Whether this delivers on the promise depends on execution. AI marketing agents are still early, and most organizations lack the data quality and governance foundations to run them safely. But the architectural prerequisite is now in place: unified data, unified activation, continuous feedback.
What This Means for Your Stack Review
If you're running Braze and Databricks today, the integration is worth evaluating immediately. The potential to eliminate a CDP layer, reduce reverse ETL scope, and close the attribution loop faster has direct implications for CAC payback and experiment velocity.

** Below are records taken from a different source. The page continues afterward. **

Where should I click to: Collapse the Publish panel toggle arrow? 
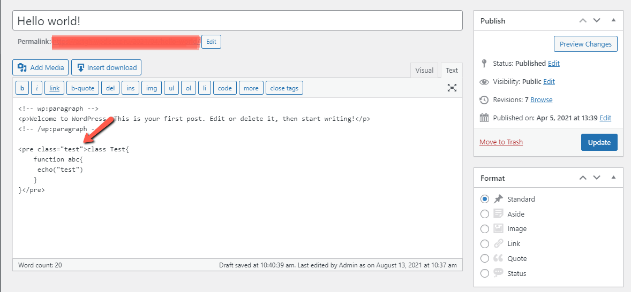pyautogui.click(x=613, y=20)
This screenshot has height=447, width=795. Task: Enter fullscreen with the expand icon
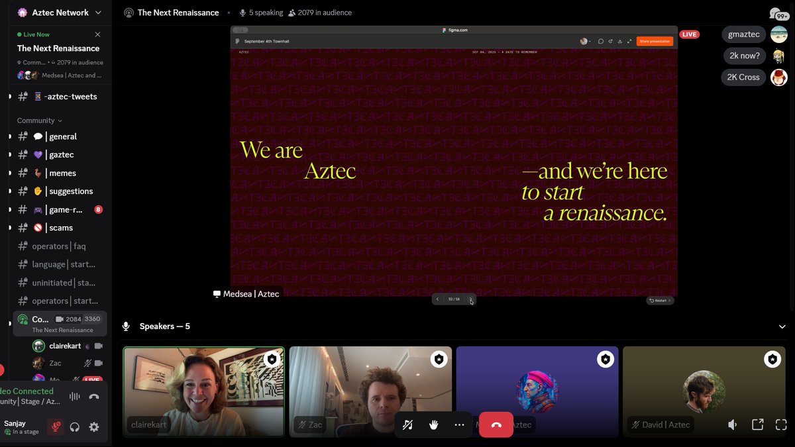781,424
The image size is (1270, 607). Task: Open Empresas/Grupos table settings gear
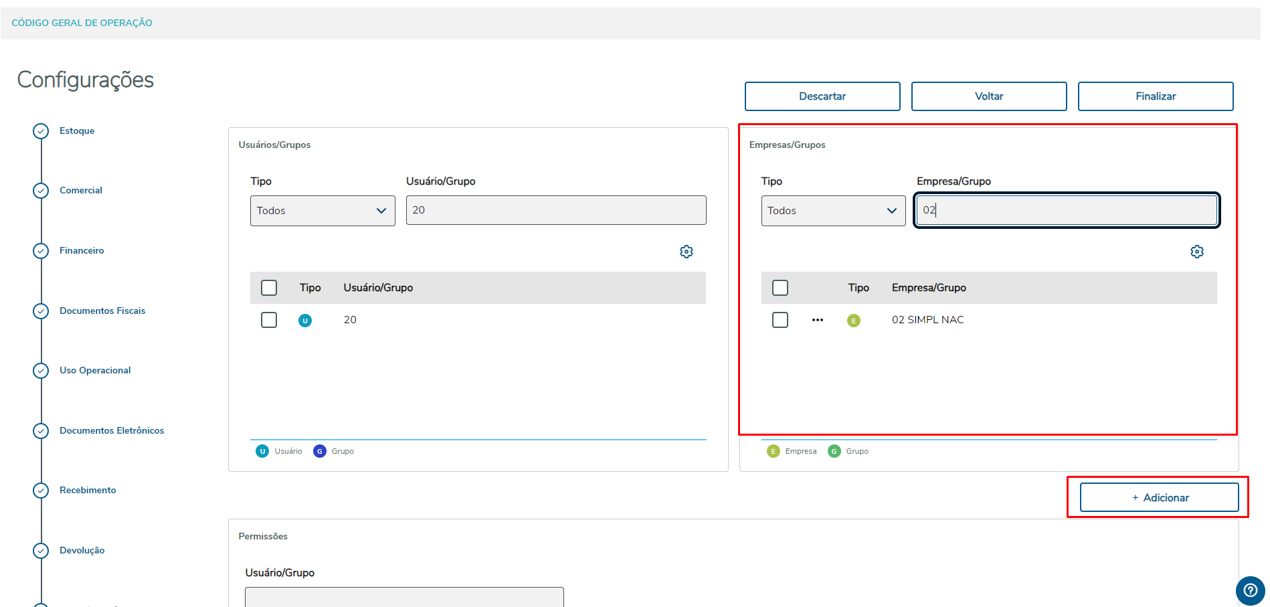coord(1196,252)
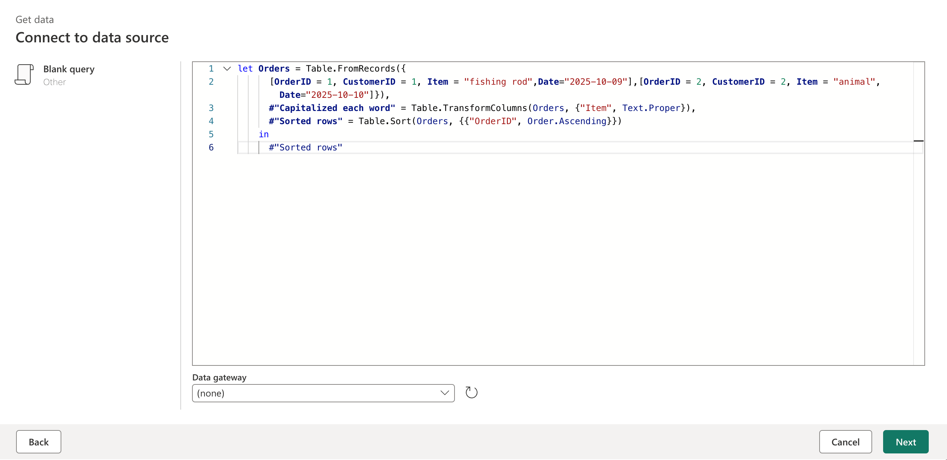947x460 pixels.
Task: Click the Next button
Action: click(906, 442)
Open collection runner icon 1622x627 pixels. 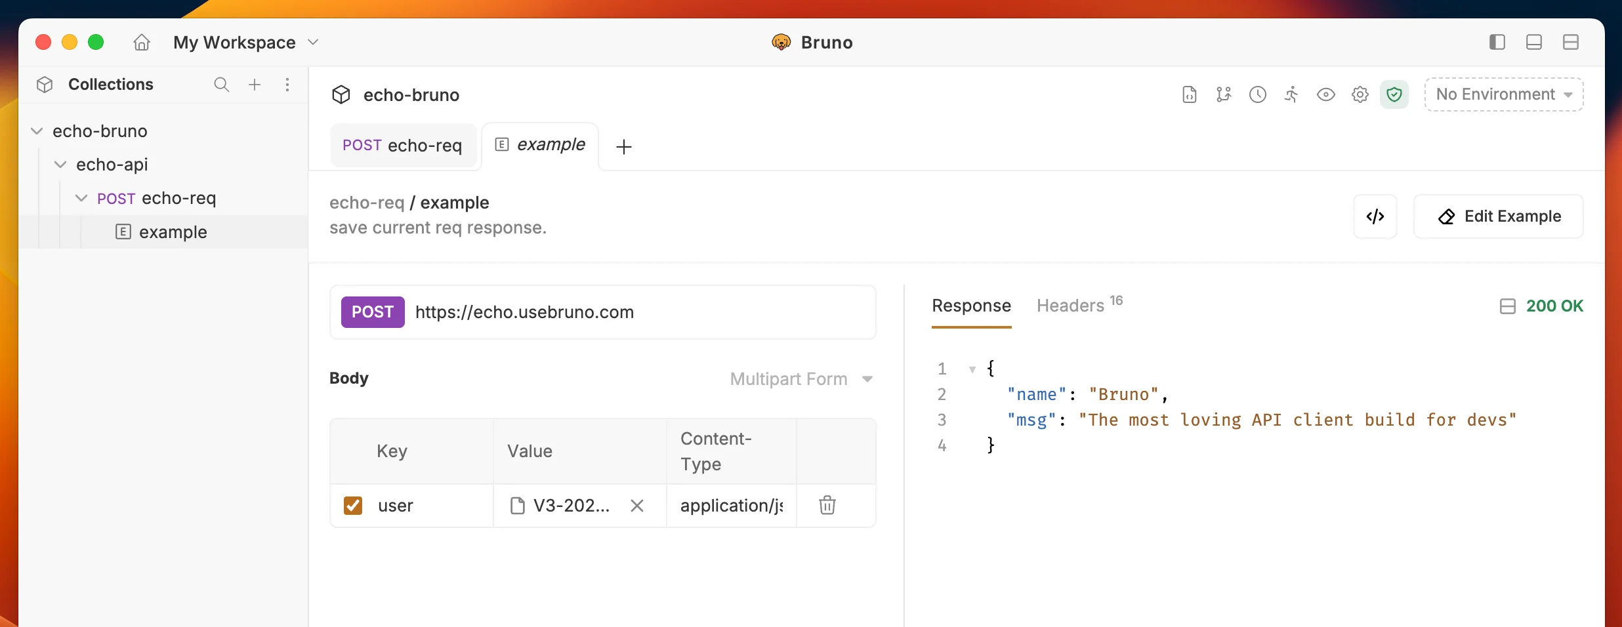(x=1291, y=94)
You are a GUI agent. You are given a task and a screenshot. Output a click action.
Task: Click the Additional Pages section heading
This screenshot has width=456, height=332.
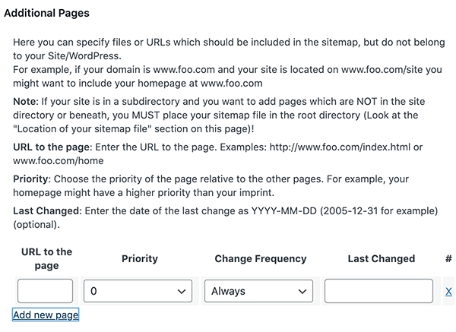(46, 13)
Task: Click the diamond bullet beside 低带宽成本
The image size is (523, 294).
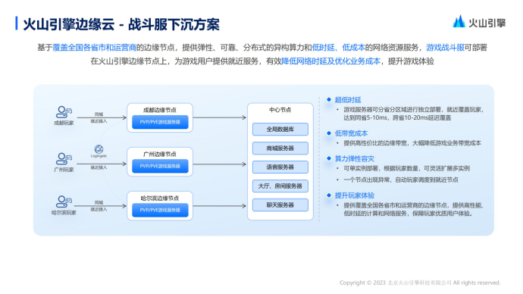Action: coord(329,133)
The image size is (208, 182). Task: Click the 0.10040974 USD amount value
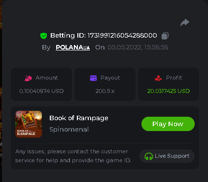(41, 91)
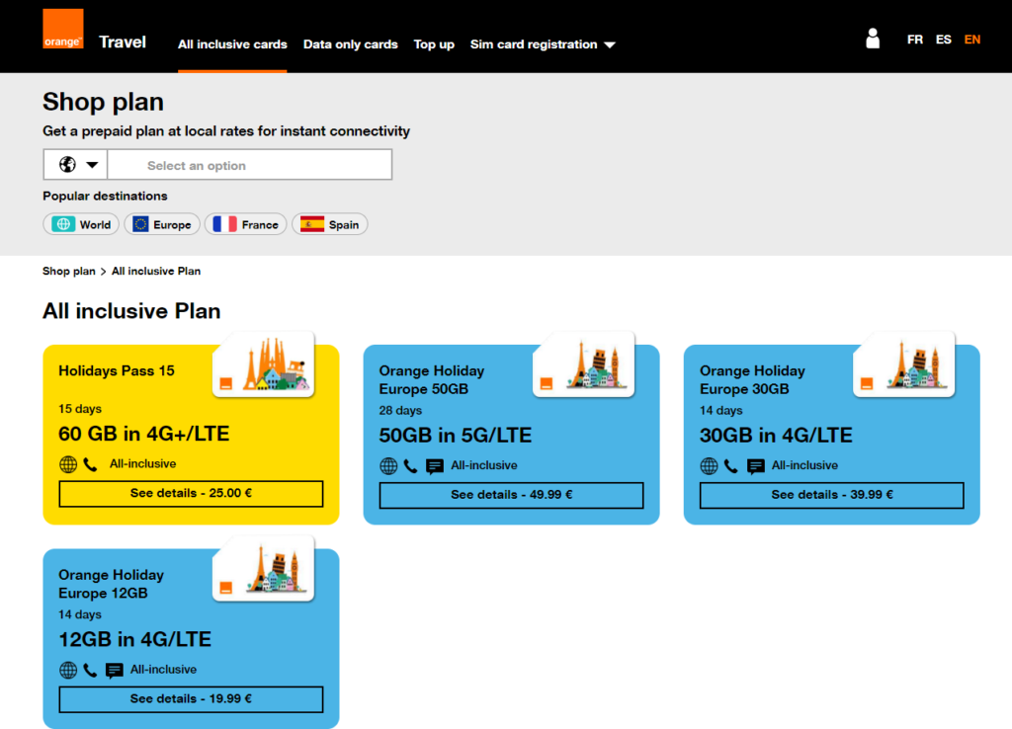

If you're running Braze with a different warehouse (Snowflake, BigQuery, Redshift), watch for similar announcements. The competitive pressure will push other vendors toward native integrations. Braze already has Cloud Data Ingestion for Snowflake; expect bidirectional capabilities to follow.
If you're evaluating CDPs, the calculus just changed. The question is no longer which CDP should we buy? but do we need a standalone CDP at all, or can we build the capability natively in our warehouse and engagement platform?
The CFO-safe answer: run a 30-day pilot with a single high-value segment. Measure time from insight to activation, pipeline maintenance hours, and segment freshness at campaign launch. If the native integration beats your current stack on all three, you have the business case to consolidate.
Model or it didn't happen. But this time, the model might actually be simpler.